PROBLEM DESCRIPTION
From the entries below, can you pull out word for word everything from the line containing "has width=1895, height=1060." down to the line containing "message-text: We don't. He bloody ate them. And he als… is", with both of those lines included?

-----

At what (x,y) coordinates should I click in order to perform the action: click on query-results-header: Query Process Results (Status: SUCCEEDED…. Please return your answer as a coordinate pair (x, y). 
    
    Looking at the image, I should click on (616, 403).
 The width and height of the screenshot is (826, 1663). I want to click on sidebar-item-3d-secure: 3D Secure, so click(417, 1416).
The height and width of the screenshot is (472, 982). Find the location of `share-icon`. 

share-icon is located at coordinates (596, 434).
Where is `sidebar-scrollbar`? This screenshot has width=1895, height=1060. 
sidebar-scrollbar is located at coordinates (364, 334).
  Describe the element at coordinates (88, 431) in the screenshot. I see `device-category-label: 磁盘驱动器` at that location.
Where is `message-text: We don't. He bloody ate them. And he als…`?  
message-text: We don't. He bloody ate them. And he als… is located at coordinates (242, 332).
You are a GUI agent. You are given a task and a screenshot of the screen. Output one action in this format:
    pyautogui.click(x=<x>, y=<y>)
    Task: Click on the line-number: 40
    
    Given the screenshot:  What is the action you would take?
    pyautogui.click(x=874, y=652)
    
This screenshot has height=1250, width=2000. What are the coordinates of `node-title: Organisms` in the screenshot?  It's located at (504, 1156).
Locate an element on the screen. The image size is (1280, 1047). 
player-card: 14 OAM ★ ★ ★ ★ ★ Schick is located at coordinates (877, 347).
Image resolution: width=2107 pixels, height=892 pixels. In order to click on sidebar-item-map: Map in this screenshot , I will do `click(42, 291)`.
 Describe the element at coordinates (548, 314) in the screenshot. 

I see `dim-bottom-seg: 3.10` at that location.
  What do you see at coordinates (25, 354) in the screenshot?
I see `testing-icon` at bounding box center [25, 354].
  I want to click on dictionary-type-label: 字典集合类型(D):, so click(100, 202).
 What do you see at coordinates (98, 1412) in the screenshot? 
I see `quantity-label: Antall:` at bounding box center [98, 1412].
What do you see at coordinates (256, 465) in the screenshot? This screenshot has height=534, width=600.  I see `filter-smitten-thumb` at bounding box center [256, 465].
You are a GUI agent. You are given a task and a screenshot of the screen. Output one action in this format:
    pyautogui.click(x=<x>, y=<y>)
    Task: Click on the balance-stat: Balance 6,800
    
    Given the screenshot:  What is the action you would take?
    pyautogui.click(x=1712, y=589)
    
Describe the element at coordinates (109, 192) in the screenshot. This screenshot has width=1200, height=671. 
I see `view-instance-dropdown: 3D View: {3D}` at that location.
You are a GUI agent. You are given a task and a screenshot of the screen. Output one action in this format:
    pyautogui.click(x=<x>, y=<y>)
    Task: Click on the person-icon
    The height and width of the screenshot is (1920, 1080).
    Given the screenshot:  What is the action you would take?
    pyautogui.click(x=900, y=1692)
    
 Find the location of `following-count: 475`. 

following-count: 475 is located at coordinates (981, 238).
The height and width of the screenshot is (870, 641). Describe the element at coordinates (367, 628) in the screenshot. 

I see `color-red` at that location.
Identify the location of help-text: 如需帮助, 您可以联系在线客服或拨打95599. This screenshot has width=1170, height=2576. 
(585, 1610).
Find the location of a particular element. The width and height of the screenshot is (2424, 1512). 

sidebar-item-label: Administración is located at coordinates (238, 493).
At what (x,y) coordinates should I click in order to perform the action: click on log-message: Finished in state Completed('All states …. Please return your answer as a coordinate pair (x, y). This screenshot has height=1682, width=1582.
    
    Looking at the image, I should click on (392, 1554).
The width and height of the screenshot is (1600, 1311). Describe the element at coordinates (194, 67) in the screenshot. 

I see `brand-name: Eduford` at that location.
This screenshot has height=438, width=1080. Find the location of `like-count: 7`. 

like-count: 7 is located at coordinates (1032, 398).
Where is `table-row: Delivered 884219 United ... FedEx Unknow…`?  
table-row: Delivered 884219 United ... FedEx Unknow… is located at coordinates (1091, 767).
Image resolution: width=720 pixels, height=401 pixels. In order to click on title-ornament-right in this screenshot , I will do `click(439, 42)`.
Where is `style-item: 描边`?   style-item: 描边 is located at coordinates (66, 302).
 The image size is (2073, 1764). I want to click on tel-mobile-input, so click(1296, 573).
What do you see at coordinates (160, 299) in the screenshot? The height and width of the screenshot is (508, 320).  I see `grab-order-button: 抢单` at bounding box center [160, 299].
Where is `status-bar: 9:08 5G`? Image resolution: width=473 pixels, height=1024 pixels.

-----

YOUR RESPONSE
Where is `sidebar-scrollbar`? This screenshot has width=1895, height=1060. 
sidebar-scrollbar is located at coordinates (364, 334).
  Describe the element at coordinates (88, 431) in the screenshot. I see `device-category-label: 磁盘驱动器` at that location.
Where is `message-text: We don't. He bloody ate them. And he als…`?  
message-text: We don't. He bloody ate them. And he als… is located at coordinates (242, 332).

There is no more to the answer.